From mboxrd@z Thu Jan  1 00:00:00 1970
From: Johannes Sixt <j6t@kdbg.org>
Subject: Re: [PATCH 1/3] expanded hook api with stdio support
Date: Fri, 30 Dec 2011 10:47:55 +0100
Message-ID: <4EFD88CB.3050403@kdbg.org>
References: <1325207240-22622-1-git-send-email-joey@kitenet.net> <1325207240-22622-2-git-send-email-joey@kitenet.net>
Mime-Version: 1.0
Content-Type: text/plain; charset=ISO-8859-15
Content-Transfer-Encoding: 7bit
Cc: git@vger.kernel.org
To: Joey Hess <joey@kitenet.net>
X-From: git-owner@vger.kernel.org Fri Dec 30 10:48:08 2011
Return-path: <git-owner@vger.kernel.org>
Envelope-to: gcvg-git-2@lo.gmane.org
Received: from vger.kernel.org ([209.132.180.67])
	by lo.gmane.org with esmtp (Exim 4.69)
	(envelope-from <git-owner@vger.kernel.org>)
	id 1RgZ4J-0004hc-Kg
	for gcvg-git-2@lo.gmane.org; Fri, 30 Dec 2011 10:48:08 +0100
Received: (majordomo@vger.kernel.org) by vger.kernel.org via listexpand
	id S1752065Ab1L3JsB (ORCPT <rfc822;gcvg-git-2@m.gmane.org>);
	Fri, 30 Dec 2011 04:48:01 -0500
Received: from bsmtp4.bon.at ([195.3.86.186]:51432 "EHLO bsmtp.bon.at"
	rhost-flags-OK-OK-OK-FAIL) by vger.kernel.org with ESMTP
	id S1751857Ab1L3JsA (ORCPT <rfc822;git@vger.kernel.org>);
	Fri, 30 Dec 2011 04:48:00 -0500
Received: from dx.sixt.local (unknown [93.83.142.38])
	by bsmtp.bon.at (Postfix) with ESMTP id 4172B1001F;
	Fri, 30 Dec 2011 10:46:27 +0100 (CET)
Received: from [IPv6:::1] (localhost [IPv6:::1])
	by dx.sixt.local (Postfix) with ESMTP id E274219F5FA;
	Fri, 30 Dec 2011 10:47:55 +0100 (CET)
User-Agent: Mozilla/5.0 (X11; U; Linux x86_64; de; rv:1.9.2.24) Gecko/20111101 SUSE/3.1.16 Thunderbird/3.1.16
In-Reply-To: <1325207240-22622-2-git-send-email-joey@kitenet.net>
Sender: git-owner@vger.kernel.org
Precedence: bulk
List-ID: <git.vger.kernel.org>
X-Mailing-List: git@vger.kernel.org
Archived-At: <http://permalink.gmane.org/gmane.comp.version-control.git/187797>

Am 30.12.2011 02:07, schrieb Joey Hess:
> Finally, the API is designed to be extended in the future, to support
> running multiple programs for a single hook action (such as the contents
> of a .git/hooks/hook.d/ , or a system-wide hook). This design goal led
> to the "generator" and "reader" members of the struct hook, which are
> specified such that they can be called repeatedly, with data flowing
> between them (via the "data" member), like this:
>     generator | hook_prog_1 | reader | generator | hook_prog_2 | reader

IMHO, this is overengineered. I don't think that we need something like
this in the foreseeable future, particularly because such a pipeline or
multi-hook infrastructure can easily be constructed by the (single) hook
script itself.

IOW, none of the three function pointers should be needed (not even the
feeder, see below), at least not in a first step.
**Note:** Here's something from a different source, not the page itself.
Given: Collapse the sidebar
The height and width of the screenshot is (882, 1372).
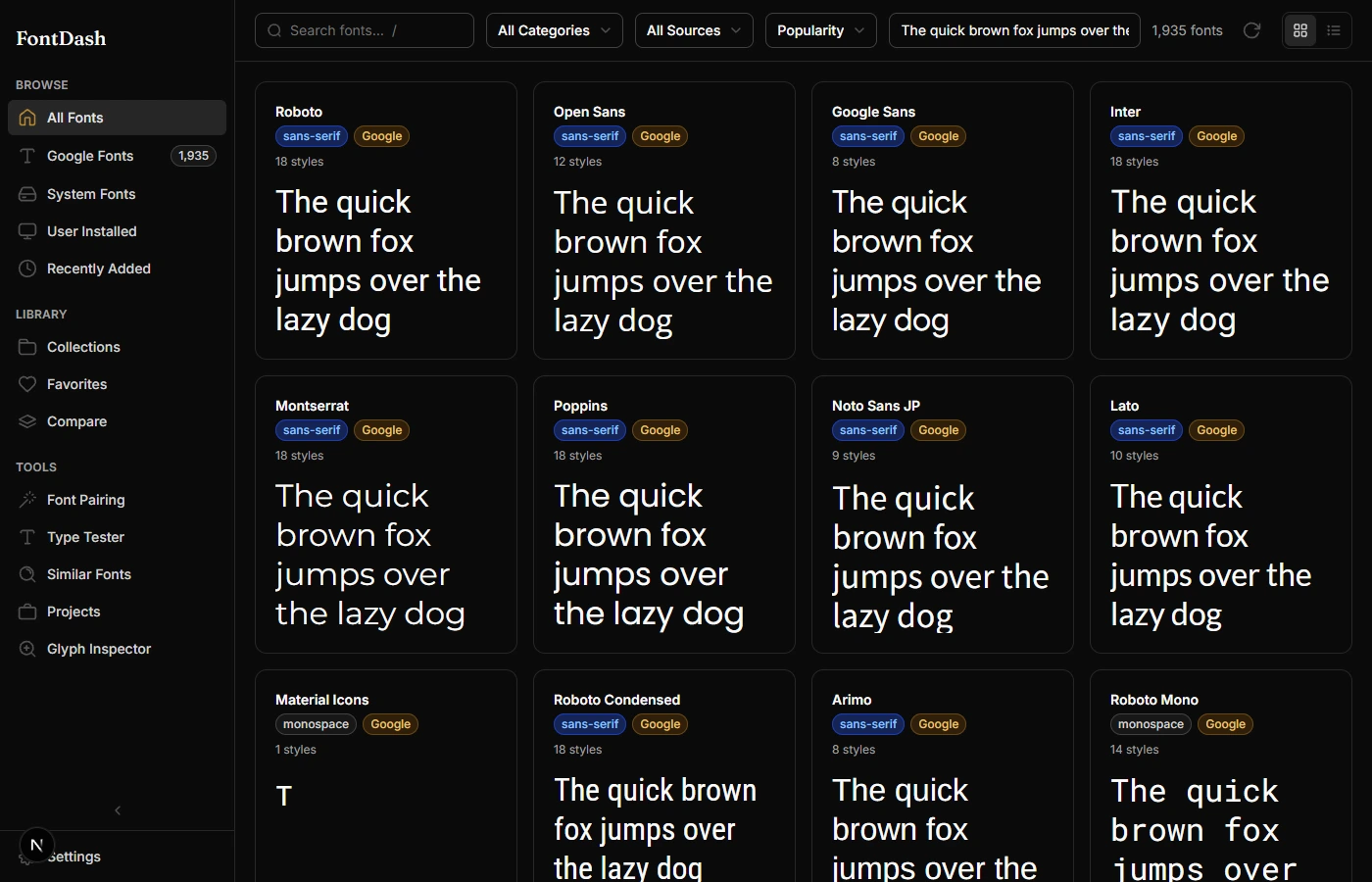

IMO, as the first step, the user of this infrastructure should only be
required to construct the hook input as a strbuf, and receive the hook
output, if needed, also as a strbuf.

> +`run_hook_complex`::
> +
> +	Run a hook, with the caller providing its stdin and/or parsing its
> +	stdout.
> +	Takes a pointer to a `struct hook` that specifies the details,
> +	including the name of the hook, any parameters to pass to it,
> +	and how to handle the stdin and stdout. (See below.)
> +	If the hook does not exist or is not executable, the return value
> +	will be zero.
> +	If it is executable, the hook will be executed and the exit
> +	status of the hook is returned.

What is the rationale for these error modes? It is as if a non-existent
or non-executable hook counts as 'success'. (I'm not saying that this
would be wrong, I'm just asking.)

>  
>  Data structures
>  ---------------
> @@ -241,3 +252,45 @@ a forked process otherwise:
>  
>  . It must not change the program's state that the caller of the
>    facility also uses.
> +
> +* `struct hook`
> +
> +This describes a hook to run.
> +
> +The caller:
> +
> +1. allocates and clears (memset(&hook, 0, sizeof(hook));) a
> +   struct hook variable;
> +2. initializes the members;
> +3. calls hook();

run_hook_complex()?

> +4. if necessary, accesses data read from the hook in .data
> +5. frees the struct hook.

> +The `feeder` is run asynchronously to feed the generated stdin into the hook.
> +It is passed the handle to write to, the strbuf containing the stdin, and 
> +a pointer to the `struct hook`, and should return non-zero on failure.
> +Typically it is set to either `feed_hook_in_full`, or `feed_hook_incomplete`.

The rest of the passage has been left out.